Kicking off Friday at the Alumni Sports and Recreation Center from 5-9pm, more than 30 student-designed games will be on display, including applications for Kinect, social media and an augmented reality game for Android, as development teams compete for cash prizes to be awarded by a panel of judges from local sponsor Vicarious Visions.
Saturday is dedicated to a day-long symposium at the BioTech Auditorium, with Brian Reynolds, chief game designer at Zynga, creators of FarmVille and FrontierVille, delivering the keynote presentation at 10am. Entry and participation is free but registration is requested.
Here’s just some of the games that await your perusal:
Tic, a game poised for release on the XBox Live Indie Marketplace. Gamers take the role of an industrial robot (a “unicycling, wall-drilling, helicoptering” robot at that, according to Chang) on a valiant quest to save its kind from the plans of Evilcorp. The game’s intricate graphics draw users through a fantasy landscape of swirling shapes and marvelous creatures.
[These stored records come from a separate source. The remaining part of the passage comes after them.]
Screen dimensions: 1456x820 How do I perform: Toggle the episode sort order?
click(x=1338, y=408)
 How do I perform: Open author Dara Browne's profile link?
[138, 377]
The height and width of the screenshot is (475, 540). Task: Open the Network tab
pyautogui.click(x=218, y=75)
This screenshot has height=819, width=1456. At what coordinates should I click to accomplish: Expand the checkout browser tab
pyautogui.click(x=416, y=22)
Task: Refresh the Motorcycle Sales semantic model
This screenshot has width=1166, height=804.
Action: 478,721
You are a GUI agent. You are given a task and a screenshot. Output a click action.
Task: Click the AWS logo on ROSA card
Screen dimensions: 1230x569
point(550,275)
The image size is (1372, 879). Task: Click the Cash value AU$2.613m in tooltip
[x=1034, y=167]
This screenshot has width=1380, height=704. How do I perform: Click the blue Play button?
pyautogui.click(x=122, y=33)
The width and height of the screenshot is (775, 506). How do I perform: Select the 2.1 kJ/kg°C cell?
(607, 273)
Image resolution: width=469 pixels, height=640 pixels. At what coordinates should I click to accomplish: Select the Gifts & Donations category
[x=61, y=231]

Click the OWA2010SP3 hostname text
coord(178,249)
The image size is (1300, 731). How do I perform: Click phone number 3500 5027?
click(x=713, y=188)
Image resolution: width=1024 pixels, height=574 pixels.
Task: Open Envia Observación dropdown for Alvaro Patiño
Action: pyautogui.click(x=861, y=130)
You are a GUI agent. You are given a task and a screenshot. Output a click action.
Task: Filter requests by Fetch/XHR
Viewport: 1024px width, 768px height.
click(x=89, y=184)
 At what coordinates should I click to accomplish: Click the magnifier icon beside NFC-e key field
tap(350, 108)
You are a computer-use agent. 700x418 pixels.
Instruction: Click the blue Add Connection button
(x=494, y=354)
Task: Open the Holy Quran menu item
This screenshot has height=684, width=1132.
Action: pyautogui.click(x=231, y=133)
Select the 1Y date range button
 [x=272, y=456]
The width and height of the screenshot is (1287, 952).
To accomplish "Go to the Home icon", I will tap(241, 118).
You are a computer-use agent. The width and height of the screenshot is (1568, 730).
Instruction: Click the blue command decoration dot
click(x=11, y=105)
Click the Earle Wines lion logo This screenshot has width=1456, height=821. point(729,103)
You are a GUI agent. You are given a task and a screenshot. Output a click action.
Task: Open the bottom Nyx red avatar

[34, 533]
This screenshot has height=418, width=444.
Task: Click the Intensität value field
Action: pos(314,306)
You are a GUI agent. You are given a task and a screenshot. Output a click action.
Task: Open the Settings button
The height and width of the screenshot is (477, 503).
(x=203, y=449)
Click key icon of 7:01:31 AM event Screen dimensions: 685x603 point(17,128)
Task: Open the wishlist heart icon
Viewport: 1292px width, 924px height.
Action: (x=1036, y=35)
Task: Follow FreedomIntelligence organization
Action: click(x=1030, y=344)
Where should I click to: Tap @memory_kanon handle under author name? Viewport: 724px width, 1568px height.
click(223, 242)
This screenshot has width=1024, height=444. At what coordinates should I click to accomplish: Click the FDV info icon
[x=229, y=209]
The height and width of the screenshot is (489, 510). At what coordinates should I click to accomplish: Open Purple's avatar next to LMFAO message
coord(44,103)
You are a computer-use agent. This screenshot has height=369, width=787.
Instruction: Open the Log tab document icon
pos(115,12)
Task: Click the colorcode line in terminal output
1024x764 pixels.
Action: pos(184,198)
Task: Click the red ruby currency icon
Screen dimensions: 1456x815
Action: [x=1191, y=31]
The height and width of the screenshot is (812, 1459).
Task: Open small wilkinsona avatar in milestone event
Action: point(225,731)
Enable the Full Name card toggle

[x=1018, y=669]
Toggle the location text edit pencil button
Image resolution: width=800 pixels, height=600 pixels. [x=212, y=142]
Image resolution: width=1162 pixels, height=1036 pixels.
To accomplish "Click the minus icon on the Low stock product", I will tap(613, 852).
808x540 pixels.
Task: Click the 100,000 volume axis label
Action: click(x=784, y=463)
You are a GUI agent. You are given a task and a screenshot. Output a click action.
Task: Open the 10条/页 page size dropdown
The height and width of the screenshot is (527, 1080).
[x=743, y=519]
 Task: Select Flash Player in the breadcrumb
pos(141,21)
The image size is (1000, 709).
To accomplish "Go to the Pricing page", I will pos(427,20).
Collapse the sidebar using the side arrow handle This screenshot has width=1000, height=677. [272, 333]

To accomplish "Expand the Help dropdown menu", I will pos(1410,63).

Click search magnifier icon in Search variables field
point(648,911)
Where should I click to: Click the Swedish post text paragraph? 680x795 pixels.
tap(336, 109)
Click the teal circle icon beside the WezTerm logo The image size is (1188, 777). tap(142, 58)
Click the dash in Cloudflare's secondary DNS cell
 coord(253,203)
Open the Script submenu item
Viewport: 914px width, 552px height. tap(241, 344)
Feast – a mobile phone-based for the Android Operating System that employs augmented reality, a new horizon in gaming that combines the physical world with the virtual world. The game is layered onto video captured through the phone’s on-board camera.
A Night in Twistwyck Manor – A puzzle-solving game, now available at UnPossible Games, revolving around a boy who is dared to spend the night in a haunted house.
Yamada Box Legend – explores the universe on the nanoscale. The game takes users through the concentric worlds inside a nesting series of magical cardboard boxes and explores how the actions in one box – and on one scale – affect those in the others.